# Pole vs. Empty Hands



## KPM (Dec 25, 2015)

I don't know how many others have been tracking the discussions on the relationship between Wing Chun empty hands and Wing Chun Pole.   And no Jake, this is not an attempt to trick or trap anyone!  

The theory put forth is that Wing Chun empty hands must be based on and actually derived from the Pole method because they have such a close correspondence to the empty hands.  The main element of this theory is this "close correspondence."  However, this "close correspondence" has not yet been out-lined in any detail.  I see some obvious correspondence, as I am sure many others do.   But I am not seeing such a "close correspondence" that would convince me that the empty hands come entirely from the Pole method. 

So I am inviting Guy or LFJ to outline that "close correspondence" to strengthen their argument and perhaps convince us that there is some merit to it. 

Remember... the competing theory, which is the mainstream belief amongst most Wing Chun people that I have encountered is this......the Wing Chun empty hands method already existed, how highly developed it might have been is open to debate....then the Pole method was added to the empty hands method fairly early on.  The Pole method influenced the development and evolution of the empty hand method and likely vice versa.  Most lineage legendary histories say that Wong Wah Bo had learned Wing Chun empty hands from Leung Bok Chao (Yim Wing Chun's husband) and that Leung Yee Tai had learned Pole method from Chi Sim.   Wong and Leung became friends on the Red Boats and exchanged techniques.  Wong added Leung's Pole method to his Wing Chun and from then on they have been taught together.  So over close to a 200 year period it just stands to reason that the strategies and tactics of the empty hands and Pole would track fairly closely together.   Regardless of how much faith you are willing to put in to the old stories, they often have a kernel of truth in them.  The kernel in this one being simply that the Pole was added after the fact to the Wing Chun empty hands, but likely at a early date in its history and that the Pole influenced the further development of the empty hands.

Examining other theories is interesting and thought-provoking and fun to discuss.  So again, I hope that Guy or LFJ will provide us with a good description of the close correspondence they see between the empty hands and the Pole that will strengthen their theory that the empty hand derived entirely from the Pole method.

Thanks and Merry Christmas!


----------



## Danny T (Dec 25, 2015)

You are, I'm certain, wanting more but most all of the training & application of the pole techniques I've experienced has close correspondence in that both hands are being utilized simultaneously and mostly doing something different from each other yet working in unison for a particular goal.


----------



## guy b. (Dec 25, 2015)

Why are you starting yet another thread?



KPM said:


> the mainstream belief amongst most Wing Chun people that I have encountered



Popularity of a belief is irrelevant in terms of its truth content.

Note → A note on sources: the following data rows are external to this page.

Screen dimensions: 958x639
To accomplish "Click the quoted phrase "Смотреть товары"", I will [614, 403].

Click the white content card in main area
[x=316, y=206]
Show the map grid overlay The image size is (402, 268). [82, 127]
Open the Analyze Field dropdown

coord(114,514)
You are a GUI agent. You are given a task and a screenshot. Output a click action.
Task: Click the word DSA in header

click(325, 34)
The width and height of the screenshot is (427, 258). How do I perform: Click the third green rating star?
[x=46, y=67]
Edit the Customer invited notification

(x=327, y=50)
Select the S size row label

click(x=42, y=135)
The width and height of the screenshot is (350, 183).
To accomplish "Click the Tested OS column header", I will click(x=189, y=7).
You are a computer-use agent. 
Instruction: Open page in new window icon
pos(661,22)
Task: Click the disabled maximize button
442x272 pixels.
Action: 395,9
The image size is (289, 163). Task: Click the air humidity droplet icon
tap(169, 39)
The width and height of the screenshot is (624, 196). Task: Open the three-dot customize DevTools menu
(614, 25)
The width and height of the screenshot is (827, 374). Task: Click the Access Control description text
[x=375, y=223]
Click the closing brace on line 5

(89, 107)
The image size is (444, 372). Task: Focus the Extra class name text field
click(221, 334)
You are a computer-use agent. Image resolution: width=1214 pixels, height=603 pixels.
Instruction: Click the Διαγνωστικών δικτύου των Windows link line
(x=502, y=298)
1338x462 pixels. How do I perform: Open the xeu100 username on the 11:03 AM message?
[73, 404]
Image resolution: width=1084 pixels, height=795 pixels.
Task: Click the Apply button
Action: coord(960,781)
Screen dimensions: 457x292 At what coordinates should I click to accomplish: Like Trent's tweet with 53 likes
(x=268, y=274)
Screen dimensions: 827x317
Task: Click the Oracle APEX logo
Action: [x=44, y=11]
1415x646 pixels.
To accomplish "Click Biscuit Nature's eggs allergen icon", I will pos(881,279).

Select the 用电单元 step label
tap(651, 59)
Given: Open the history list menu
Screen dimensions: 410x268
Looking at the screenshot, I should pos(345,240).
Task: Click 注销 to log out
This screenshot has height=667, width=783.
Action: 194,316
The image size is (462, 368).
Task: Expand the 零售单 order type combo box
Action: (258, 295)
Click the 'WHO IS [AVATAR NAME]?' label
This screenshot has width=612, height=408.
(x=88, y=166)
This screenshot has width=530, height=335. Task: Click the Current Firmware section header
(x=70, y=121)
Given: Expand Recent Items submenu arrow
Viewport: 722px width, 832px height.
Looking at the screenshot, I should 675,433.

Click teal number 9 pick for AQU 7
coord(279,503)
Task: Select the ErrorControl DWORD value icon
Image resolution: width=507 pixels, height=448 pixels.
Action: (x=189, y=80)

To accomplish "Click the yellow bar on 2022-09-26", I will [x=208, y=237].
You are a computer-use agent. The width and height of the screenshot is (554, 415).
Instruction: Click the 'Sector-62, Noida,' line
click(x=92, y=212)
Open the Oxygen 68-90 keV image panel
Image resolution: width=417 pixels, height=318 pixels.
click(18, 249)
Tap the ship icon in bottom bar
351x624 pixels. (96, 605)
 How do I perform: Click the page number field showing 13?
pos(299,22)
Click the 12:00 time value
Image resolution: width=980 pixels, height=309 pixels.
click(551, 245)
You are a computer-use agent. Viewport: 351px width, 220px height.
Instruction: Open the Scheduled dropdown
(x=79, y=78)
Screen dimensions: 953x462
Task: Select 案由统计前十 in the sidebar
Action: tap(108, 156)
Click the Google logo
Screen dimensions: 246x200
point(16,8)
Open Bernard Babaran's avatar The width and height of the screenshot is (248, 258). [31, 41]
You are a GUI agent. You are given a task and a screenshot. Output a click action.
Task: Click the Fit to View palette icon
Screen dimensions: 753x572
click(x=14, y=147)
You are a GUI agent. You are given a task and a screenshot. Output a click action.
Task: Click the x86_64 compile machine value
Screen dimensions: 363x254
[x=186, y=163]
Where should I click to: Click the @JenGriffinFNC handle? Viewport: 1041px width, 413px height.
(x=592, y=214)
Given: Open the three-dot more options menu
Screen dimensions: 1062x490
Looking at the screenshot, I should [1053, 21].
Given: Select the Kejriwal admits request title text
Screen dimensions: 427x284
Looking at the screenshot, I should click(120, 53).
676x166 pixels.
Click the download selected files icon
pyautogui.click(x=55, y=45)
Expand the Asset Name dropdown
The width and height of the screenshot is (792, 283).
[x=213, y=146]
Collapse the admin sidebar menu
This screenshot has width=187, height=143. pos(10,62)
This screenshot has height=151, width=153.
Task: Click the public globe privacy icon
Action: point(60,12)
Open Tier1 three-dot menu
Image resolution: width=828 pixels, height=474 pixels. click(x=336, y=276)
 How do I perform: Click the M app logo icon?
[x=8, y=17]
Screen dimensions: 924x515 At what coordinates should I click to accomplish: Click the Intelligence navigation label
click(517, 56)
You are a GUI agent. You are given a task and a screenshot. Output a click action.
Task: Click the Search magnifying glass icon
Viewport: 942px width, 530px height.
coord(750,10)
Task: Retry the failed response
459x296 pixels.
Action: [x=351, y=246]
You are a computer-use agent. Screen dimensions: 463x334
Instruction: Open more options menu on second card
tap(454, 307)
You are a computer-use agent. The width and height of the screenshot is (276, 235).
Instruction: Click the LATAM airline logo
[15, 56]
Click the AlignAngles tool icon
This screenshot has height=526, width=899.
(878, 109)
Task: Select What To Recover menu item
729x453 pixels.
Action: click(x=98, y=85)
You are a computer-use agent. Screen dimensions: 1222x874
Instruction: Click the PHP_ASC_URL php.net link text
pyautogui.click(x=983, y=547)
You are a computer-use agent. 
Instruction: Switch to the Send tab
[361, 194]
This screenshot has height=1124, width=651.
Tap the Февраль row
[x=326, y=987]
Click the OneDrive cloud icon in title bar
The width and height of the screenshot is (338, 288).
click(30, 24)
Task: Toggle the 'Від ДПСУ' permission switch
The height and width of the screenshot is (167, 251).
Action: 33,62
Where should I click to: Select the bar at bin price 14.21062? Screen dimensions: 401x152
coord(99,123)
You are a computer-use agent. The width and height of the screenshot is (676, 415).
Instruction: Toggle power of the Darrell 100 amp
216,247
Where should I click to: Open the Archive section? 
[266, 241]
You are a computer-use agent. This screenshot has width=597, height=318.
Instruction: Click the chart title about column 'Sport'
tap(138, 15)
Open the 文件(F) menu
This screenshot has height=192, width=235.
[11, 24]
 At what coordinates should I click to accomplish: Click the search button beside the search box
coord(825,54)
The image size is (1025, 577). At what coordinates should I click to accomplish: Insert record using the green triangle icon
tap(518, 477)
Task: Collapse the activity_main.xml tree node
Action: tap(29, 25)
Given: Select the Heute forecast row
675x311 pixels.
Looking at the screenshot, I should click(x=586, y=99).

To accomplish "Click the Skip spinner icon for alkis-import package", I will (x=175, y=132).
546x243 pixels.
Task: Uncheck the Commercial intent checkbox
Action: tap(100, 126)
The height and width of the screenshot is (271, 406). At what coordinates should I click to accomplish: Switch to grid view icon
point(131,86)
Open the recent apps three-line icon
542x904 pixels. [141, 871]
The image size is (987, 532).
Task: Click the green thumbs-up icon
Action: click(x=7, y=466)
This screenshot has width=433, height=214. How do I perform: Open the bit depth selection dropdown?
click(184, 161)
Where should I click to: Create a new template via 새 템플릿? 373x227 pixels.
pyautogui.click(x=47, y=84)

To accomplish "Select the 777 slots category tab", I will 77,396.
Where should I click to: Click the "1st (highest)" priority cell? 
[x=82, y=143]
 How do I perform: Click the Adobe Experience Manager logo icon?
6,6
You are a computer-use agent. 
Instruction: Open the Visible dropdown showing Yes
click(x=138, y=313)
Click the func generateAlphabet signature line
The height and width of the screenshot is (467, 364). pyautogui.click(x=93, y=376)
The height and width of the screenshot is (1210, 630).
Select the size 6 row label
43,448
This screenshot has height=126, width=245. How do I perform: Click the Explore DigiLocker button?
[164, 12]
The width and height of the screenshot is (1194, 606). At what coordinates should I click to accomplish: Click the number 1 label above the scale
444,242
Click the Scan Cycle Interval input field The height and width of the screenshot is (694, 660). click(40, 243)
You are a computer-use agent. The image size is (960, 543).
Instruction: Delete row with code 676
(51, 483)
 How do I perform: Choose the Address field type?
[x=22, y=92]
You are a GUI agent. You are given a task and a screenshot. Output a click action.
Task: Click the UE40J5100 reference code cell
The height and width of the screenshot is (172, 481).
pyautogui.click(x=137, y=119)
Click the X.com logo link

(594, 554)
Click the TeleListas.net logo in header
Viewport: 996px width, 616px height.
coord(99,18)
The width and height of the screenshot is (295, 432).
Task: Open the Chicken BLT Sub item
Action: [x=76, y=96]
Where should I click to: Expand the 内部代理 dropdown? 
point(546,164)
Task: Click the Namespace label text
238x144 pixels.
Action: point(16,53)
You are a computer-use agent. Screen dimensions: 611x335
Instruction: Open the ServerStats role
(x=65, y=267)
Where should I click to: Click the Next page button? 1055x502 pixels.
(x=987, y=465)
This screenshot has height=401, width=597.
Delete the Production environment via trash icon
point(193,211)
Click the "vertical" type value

I think I have mentioned this before.



> most lineage legendary histories



Legends are irrelevant in terms of reality



> so over close to a 200 year period



Wing chun is not 200 years old



> it just stands to reason that the strategies and tactics of the empty hands and Pole would track fairly closely together



Then why don't pole and empty hands track fairly close together in all of the other Southern Chinese MA with the same pole from the same time and place in history?



> I hope that Guy or LFJ will provide us with a good description of the close correspondence they see between the empty hands and the Pole



Already done, please check back


----------



## LFJ (Dec 25, 2015)

guy b. said:


> Then why don't pole and empty hands track fairly close together in all of the other Southern Chinese MA with the same pole from the same time and place in history?



He said possibly because Wing Chun practitioners _chose_ to map their pre-existing empty-hand system more closely to the pole. In which case, he's still coming to the same conclusion and arguing for nothing; that the empty-hand system is modelled on the pole. It just becomes a question of when, originally or gradually?


----------



## guy b. (Dec 25, 2015)

LFJ said:


> He said possibly because Wing Chun practitioners _chose_ to map their pre-existing empty-hand system more closely to the pole. In which case, he's still coming to the same conclusion and arguing for nothing; that the empty-hand system is modelled on the pole. It just becomes a question of when, originally or gradually?



Good point


----------



## KPM (Dec 25, 2015)

Danny T said:


> You are, I'm certain, wanting more but most all of the training & application of the pole techniques I've experienced has close correspondence in that both hands are being utilized simultaneously and mostly doing something different from each other yet working in unison for a particular goal.



But that is also true of the knives!


----------



## KPM (Dec 25, 2015)

guy b. said:


> Already done, please check back



Nope.  All you have done in your post is rehash what we've already said.  The purpose of starting another thread was to start fresh and not continue rehashing things.  And you never outlined these "close correspondences" in any kind of detail.  So are you willing to support your theory or not?


----------



## KPM (Dec 25, 2015)

LFJ said:


> He said possibly because Wing Chun practitioners _chose_ to map their pre-existing empty-hand system more closely to the pole. In which case, he's still coming to the same conclusion and arguing for nothing; that the empty-hand system is modelled on the pole. It just becomes a question of when, originally or gradually?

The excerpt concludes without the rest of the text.